First, the Court noted that the normal situation of a person removed from her home or the street and taken to a police station is much more jarring and traumatic than when a prisoner is taken from one controlled environment to another. The prisoner is in familiar surroundings, while the person outside of prison is suddenly put in unfamiliar and threatening surroundings. Second, a prisoner, unlike another person being questioned, is not likely to make a statement in the belief that he will then be returned to freedom. Third, the prisoner probably knows that the people questioning him have no ability to bring about his early release, while other people being questioned are more likely to believe that cooperation with the police interrogators will facilitate their return to society. Thus, the concerns at the heart of Miranda, designed to eliminate the subtle coercive atmosphere during interrogation, are less likely to be triggered by the questioning of a person confined in a jail or prison. The Court recognized that all of the facts surrounding the questioning of an inmate should be considered to determine whether the person was in custody for Miranda purposes. The majority did not believe that the removal of an inmate from the general prison population increased the likelihood that the person was subject to coercion, nor did it regard the distinction between questions about matters occurring within or outside the prison to have any bearing on whether Miranda rights were triggered.
In her separate opinion (joined by Justices Breyer and Sotomayor), Justice Ginsburg dissented from the majority’s holding that Fields was in custody when he was questioned. In the dissent’s view, Fields was in a “police-dominated atmosphere” of the type that Miranda viewed as inherently coercive and thus requiring the warning of rights and the obtaining of a waiver before a statement can be admitted into evidence. The dissenters cited several factors as demonstrating that Fields was in fact in custody: the police, not Fields, initiated the questioning; Fields was held incommunicado for seven hours; and he had frequently indicated that he did not want to answer the officer’s questions,. In addition, the dissenters emphasized that the officers were armed and that they never informed Fields that he had a right to decline to speak with them. Thus, although these Justices agreed with the other six that Fields could not meet the standard required for habeas relief, in their view he would have been “in custody” for Miranda purposes had this case been on direct appeal.
The decision reversing the grant of habeas relief was predictable in light of the Court’s long insistence on looking at all the facts surrounding the procurement of an incriminating statement to determine whether Miranda custody existed. Thus, the Sixth Circuit’s creation of an absolute rule for determining custody in prison settings was certain to be rejected. The decision on custody, while unnecessary to decide this case, may be more significant.
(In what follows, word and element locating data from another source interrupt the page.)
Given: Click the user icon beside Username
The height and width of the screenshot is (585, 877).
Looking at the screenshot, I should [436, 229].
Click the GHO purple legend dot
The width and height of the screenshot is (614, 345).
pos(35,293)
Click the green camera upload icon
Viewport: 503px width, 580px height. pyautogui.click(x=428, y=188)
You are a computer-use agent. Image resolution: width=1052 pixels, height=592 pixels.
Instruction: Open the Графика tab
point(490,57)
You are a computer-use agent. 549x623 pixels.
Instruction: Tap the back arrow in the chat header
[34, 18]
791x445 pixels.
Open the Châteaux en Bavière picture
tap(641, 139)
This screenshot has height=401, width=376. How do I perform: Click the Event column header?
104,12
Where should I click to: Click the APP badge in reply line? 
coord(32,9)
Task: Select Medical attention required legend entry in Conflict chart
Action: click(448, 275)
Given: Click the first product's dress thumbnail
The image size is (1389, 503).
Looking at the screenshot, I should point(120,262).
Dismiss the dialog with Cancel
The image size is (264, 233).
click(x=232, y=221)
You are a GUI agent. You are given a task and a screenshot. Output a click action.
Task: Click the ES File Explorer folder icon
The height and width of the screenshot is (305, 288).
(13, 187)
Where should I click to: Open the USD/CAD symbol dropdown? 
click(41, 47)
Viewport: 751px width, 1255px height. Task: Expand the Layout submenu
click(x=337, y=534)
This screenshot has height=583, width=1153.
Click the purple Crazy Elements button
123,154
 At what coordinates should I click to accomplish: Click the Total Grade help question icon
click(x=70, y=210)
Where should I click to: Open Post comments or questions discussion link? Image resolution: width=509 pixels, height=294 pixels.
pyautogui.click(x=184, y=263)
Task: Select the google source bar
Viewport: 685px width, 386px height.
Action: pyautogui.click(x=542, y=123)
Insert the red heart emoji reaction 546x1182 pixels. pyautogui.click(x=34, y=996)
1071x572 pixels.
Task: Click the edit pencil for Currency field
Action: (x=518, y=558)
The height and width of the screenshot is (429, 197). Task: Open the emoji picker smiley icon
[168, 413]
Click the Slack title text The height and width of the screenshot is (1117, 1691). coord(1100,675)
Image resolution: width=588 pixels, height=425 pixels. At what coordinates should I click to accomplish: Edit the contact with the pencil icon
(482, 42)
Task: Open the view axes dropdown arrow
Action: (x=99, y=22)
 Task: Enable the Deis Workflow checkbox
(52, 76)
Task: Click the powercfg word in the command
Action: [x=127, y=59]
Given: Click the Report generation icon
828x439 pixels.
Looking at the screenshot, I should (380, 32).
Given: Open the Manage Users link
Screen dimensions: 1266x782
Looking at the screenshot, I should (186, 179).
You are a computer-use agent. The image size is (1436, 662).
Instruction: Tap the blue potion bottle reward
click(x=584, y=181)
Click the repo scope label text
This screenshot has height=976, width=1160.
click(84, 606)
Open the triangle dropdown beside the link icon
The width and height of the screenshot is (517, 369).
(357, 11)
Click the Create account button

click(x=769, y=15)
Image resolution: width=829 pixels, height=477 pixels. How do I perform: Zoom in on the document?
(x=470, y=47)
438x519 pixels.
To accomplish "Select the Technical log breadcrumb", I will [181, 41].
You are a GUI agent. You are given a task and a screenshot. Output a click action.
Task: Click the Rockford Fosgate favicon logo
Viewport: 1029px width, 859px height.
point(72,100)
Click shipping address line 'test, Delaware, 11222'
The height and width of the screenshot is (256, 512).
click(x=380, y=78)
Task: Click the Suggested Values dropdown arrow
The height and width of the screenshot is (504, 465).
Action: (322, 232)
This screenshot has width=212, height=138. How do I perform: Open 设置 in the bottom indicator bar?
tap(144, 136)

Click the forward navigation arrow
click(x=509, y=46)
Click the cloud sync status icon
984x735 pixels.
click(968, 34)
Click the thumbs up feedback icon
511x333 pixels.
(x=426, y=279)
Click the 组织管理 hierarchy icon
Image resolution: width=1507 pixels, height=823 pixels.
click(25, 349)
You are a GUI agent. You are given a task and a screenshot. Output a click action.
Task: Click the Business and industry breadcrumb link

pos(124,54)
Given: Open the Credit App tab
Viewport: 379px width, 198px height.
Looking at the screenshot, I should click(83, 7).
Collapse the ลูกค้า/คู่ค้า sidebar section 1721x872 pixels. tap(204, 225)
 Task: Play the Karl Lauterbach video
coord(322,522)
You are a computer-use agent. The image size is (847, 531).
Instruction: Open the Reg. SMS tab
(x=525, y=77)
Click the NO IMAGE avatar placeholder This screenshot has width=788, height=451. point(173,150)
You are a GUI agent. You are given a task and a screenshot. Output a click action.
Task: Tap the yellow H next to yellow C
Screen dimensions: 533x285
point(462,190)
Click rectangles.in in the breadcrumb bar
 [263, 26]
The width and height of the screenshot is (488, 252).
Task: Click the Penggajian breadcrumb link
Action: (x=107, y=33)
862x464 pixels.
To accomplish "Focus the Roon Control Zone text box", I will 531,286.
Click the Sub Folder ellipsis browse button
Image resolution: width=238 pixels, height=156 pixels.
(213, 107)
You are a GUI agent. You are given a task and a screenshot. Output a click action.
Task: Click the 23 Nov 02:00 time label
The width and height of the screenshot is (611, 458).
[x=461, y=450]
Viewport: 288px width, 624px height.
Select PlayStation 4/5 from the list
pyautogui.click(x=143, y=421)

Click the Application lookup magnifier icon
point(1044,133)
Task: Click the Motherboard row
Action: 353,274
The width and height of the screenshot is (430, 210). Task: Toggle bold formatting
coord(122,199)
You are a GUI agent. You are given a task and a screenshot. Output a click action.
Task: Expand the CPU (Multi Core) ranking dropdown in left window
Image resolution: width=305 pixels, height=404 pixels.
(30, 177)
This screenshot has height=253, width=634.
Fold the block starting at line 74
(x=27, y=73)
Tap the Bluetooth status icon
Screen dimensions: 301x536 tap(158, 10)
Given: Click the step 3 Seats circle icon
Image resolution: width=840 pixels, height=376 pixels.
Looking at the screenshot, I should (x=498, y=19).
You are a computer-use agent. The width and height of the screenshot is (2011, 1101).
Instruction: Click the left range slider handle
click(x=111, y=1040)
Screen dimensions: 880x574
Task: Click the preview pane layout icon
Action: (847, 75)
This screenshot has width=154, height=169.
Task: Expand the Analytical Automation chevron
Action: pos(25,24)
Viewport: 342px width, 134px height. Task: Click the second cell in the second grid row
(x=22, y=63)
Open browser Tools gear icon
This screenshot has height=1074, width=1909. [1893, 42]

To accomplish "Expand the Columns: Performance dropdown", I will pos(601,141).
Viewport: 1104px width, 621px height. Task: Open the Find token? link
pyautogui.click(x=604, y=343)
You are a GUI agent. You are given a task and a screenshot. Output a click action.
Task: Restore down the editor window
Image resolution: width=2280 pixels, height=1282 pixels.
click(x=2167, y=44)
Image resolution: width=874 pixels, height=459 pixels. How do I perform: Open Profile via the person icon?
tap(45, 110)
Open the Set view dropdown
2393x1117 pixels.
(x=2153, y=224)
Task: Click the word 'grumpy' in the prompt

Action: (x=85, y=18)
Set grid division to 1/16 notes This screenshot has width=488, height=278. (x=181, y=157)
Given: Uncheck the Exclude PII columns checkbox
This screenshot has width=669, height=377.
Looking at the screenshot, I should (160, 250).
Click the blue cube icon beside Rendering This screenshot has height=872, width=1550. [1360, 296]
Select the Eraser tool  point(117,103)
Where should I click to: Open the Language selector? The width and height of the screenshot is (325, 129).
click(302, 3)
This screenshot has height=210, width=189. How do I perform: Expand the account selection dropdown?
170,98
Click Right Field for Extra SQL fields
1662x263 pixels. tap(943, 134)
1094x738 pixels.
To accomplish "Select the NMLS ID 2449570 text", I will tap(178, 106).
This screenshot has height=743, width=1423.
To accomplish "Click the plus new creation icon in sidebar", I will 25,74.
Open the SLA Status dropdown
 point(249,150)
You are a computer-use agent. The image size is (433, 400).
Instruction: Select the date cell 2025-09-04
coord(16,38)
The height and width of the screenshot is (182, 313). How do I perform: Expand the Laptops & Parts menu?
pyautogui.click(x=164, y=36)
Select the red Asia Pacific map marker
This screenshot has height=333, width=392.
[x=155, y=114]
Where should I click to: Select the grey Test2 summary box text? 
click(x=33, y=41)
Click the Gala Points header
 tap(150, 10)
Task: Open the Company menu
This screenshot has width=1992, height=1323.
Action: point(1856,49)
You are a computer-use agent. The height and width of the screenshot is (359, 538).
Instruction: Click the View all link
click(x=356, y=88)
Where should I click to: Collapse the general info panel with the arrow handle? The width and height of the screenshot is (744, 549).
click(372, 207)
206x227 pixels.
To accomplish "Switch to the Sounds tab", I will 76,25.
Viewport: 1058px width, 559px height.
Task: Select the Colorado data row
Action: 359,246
While recognizing that people in prison could “in custody” for Miranda purposes, the decision suggests that persons who are incarcerated will rarely be deemed to be “in custody” because an inmate is familiar with the environment and is used to routine prison constraints. Possibly, but not certainly, this opinion may suggest that the majority of the Court will find Miranda custody for non-incarcerated persons only in more stressful situations than has previously been true: here, for example, the Court concluded that Fields was not in custody despite the lengthy nighttime questioning by armed guards who cursed at the inmate and repeatedly ignored his requests to stop the questioning. Thus, the standard for finding custody outside the jail or prison may be changing as well in the future.